Prodigy OpenAI recipes

This repository contains example code on how to combine zero- and few-shot learning with a small annotation effort to obtain a high-quality dataset with maximum efficiency. Specifically, we use large language models available from OpenAI to provide us with an initial set of predictions, then spin up a Prodigy instance on our local machine to go through these predictions and curate them. This allows us to obtain a gold-standard dataset pretty quickly, and train a smaller, supervised model that fits our exact needs and use-case.

openai_prodigy.mp4

Setup and Install

Make sure to install Prodigy as well as a few additional Python dependencies:

python -m pip install prodigy -f https://XXXX-XXXX-XXXX-XXXX@download.prodi.gy
python -m pip install -r requirements.txt

With XXXX-XXXX-XXXX-XXXX being your personal Prodigy license key.

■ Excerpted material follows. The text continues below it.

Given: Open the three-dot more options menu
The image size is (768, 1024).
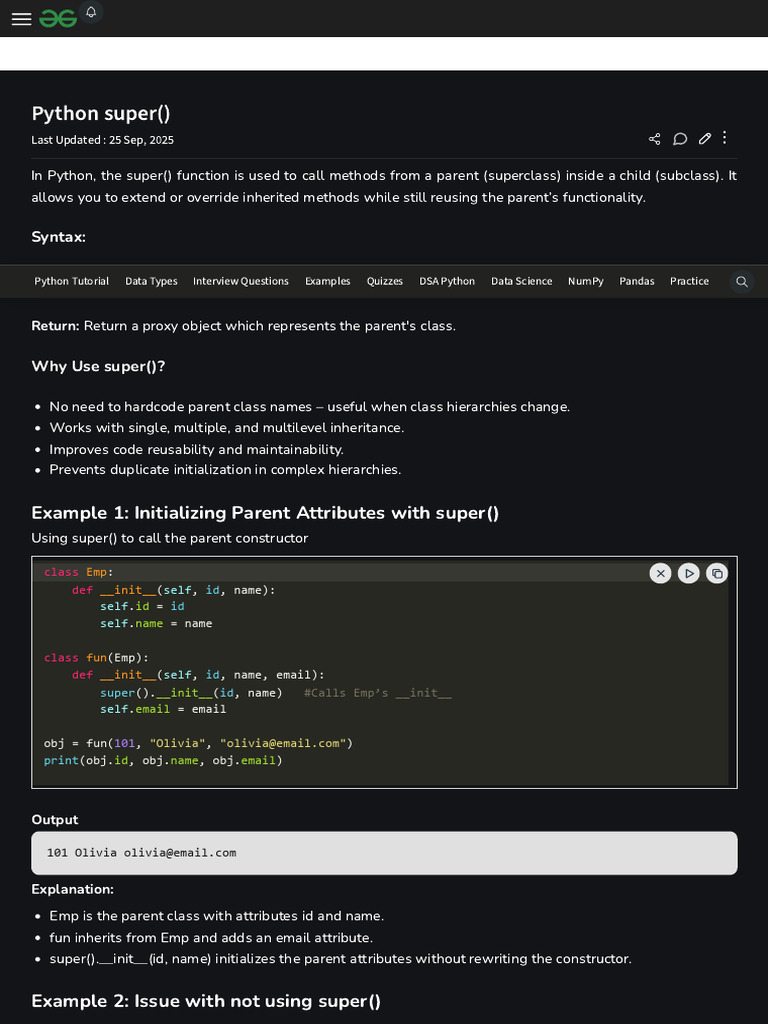Looking at the screenshot, I should pyautogui.click(x=725, y=138).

Then, create a new API key from openai.com or fetch an existing one. Record the secret key as well as the organization key and make sure these are available as environmental variables. For instance, set them in a .env file in the root directory:

OPENAI_ORG = "org-..."
OPENAI_KEY = "sk-..."

ner.openai.correct: NER annotation with zero- or few-shot learning

This recipe marks entity predictions obtained from a large language model and allows you to flag them as correct, or to manually curate them. This allows you to quickly gather a gold-standard dataset through zero-shot or few-shot learning. It's very much like using the standard ner.correct recipe in Prodi.gy, but we're using GPT-3 as a backend model to make predictions.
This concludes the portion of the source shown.